Problem to work on
The records that follow should be returned exactly, pictures excluded.

··· Exercise inputs ···

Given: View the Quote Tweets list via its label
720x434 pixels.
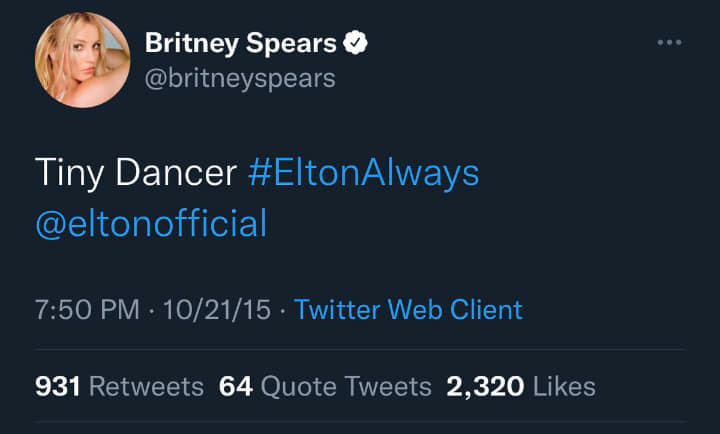Looking at the screenshot, I should [x=346, y=386].
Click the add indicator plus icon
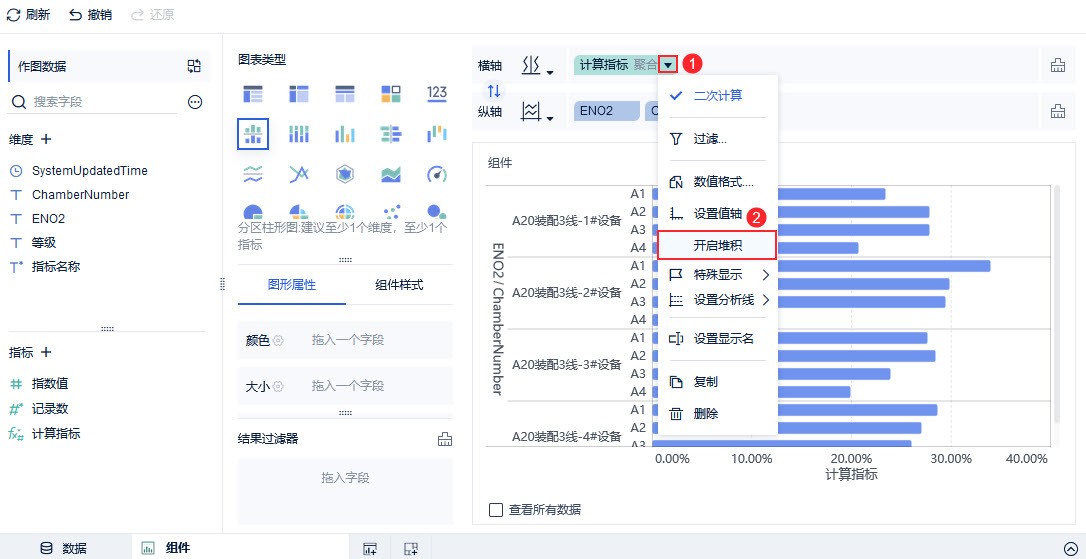This screenshot has height=559, width=1086. coord(46,352)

···

Task response
Given: View the Quote Tweets list via its label
720x434 pixels.
Looking at the screenshot, I should [x=346, y=386].
Click the add indicator plus icon
This screenshot has height=559, width=1086. coord(46,352)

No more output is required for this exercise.